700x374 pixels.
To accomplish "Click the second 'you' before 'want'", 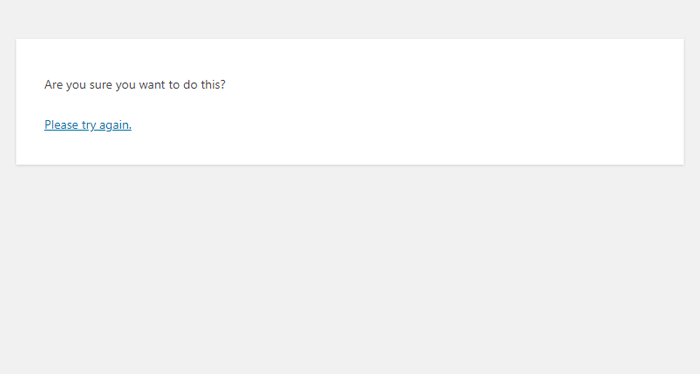I will [125, 85].
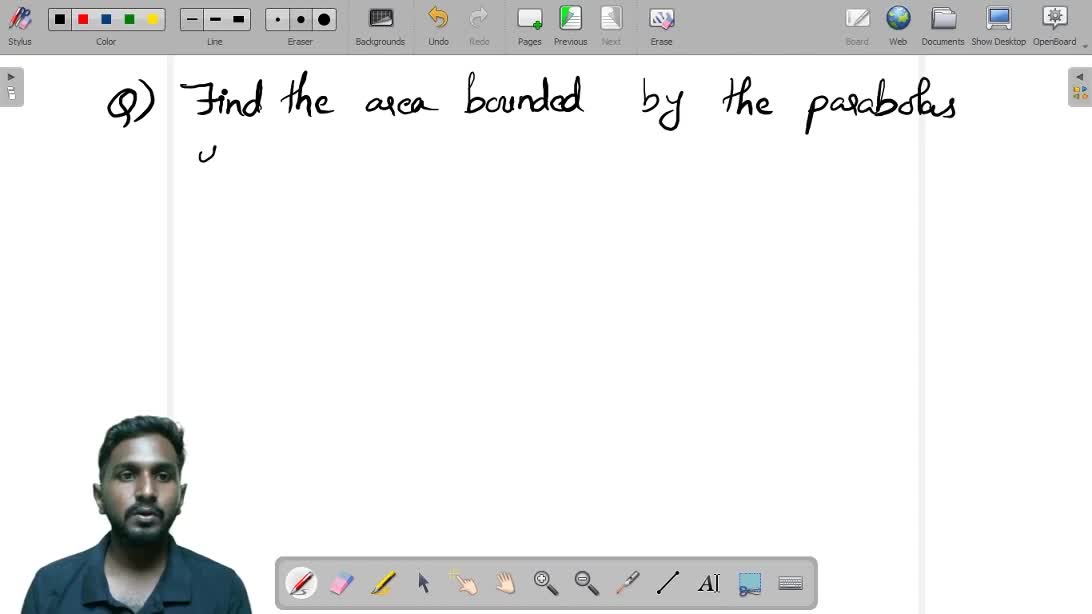This screenshot has width=1092, height=614.
Task: Pick the red pen color
Action: (x=83, y=19)
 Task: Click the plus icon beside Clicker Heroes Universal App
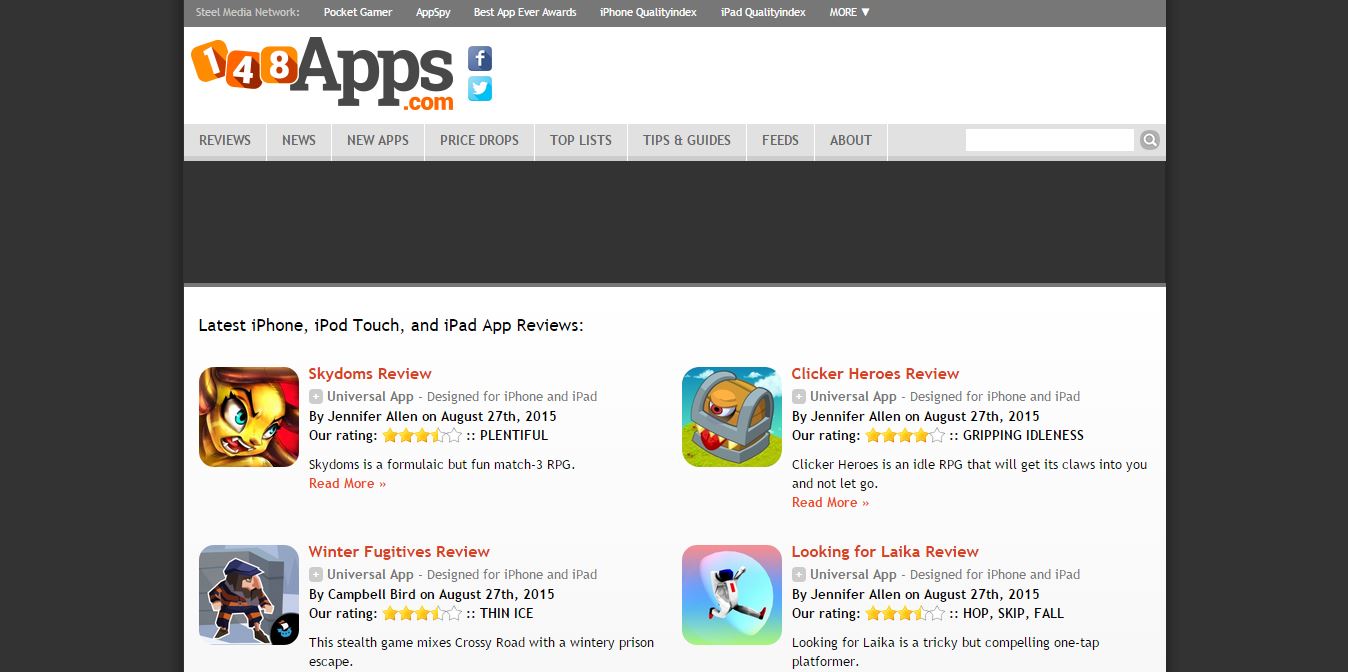[799, 396]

*Your assignment*: Retype only the lines above from the one with "Task: Click the" through the last, both ends included, keeping every picture out of the copy.

*Problem solution*:
 Task: Click the plus icon beside Clicker Heroes Universal App
[799, 396]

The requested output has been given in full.